Aim of the exercise ▸ Write out exactly the lines from the one with "Instruction: Select the" through the last line of the data below, but not the pictures.

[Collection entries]

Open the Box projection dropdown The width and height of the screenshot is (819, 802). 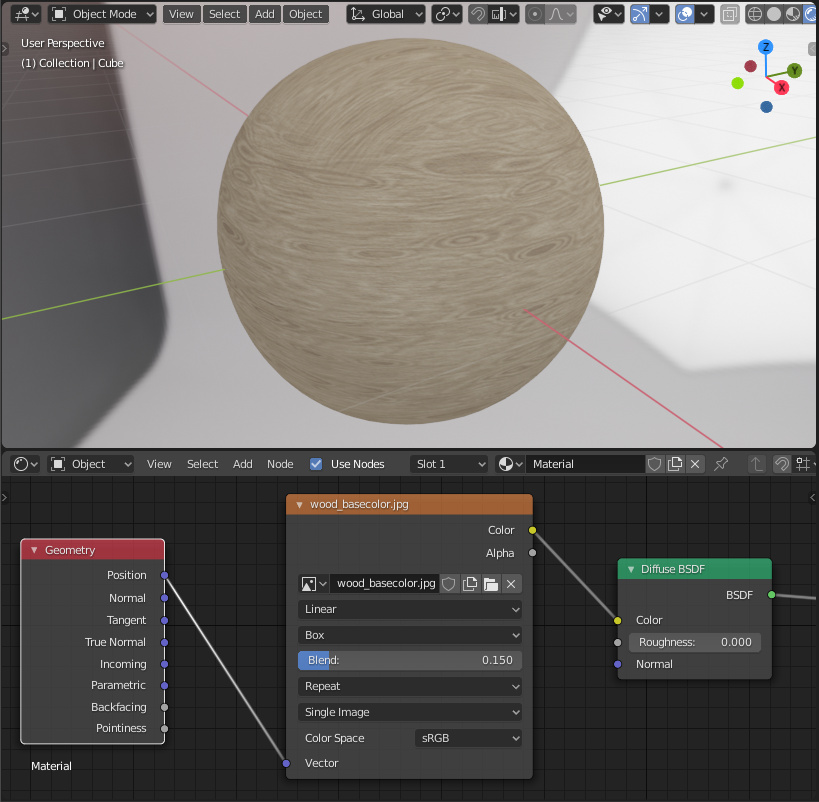(410, 635)
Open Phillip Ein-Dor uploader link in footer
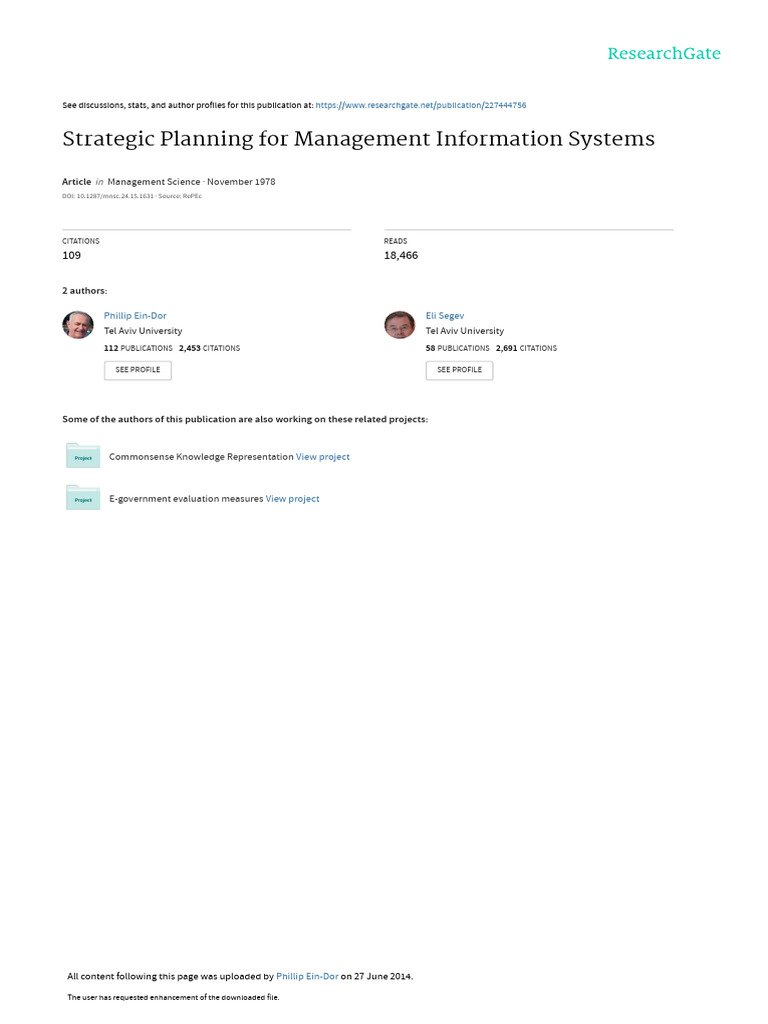 (x=307, y=976)
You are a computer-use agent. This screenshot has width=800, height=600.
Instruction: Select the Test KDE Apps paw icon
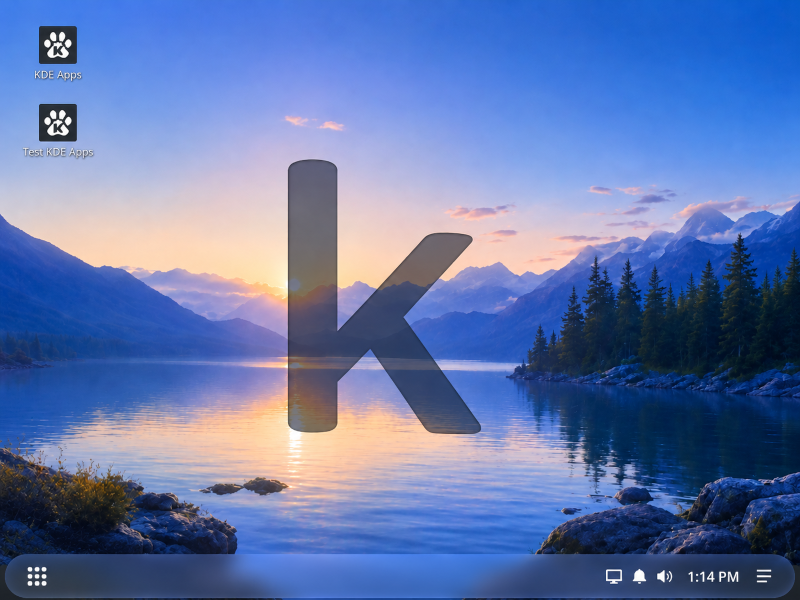(58, 122)
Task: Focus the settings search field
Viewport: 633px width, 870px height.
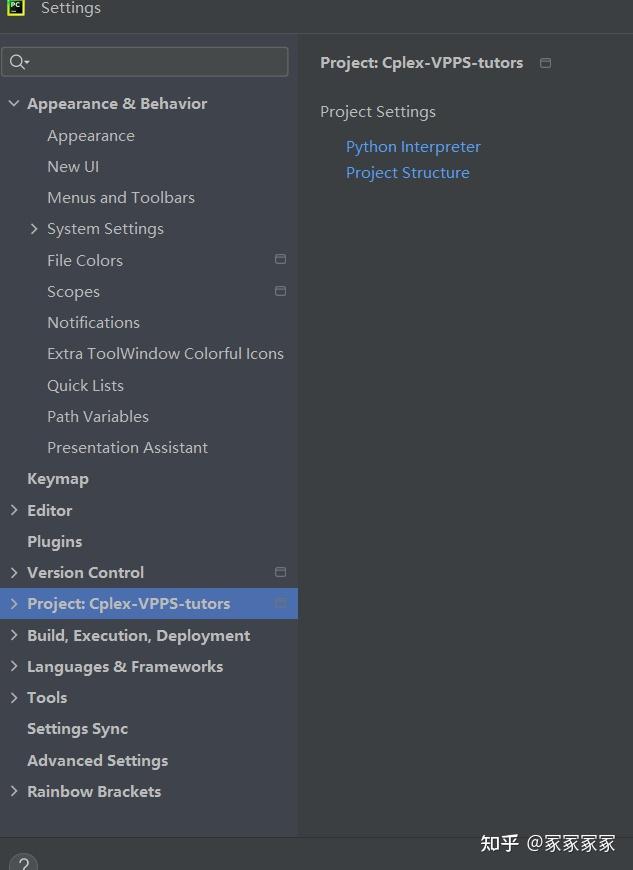Action: point(155,62)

Output of the task ▸
Instruction: Select the Test KDE Apps paw icon
(58, 122)
Task: Focus the settings search field
Viewport: 633px width, 870px height.
Action: point(155,62)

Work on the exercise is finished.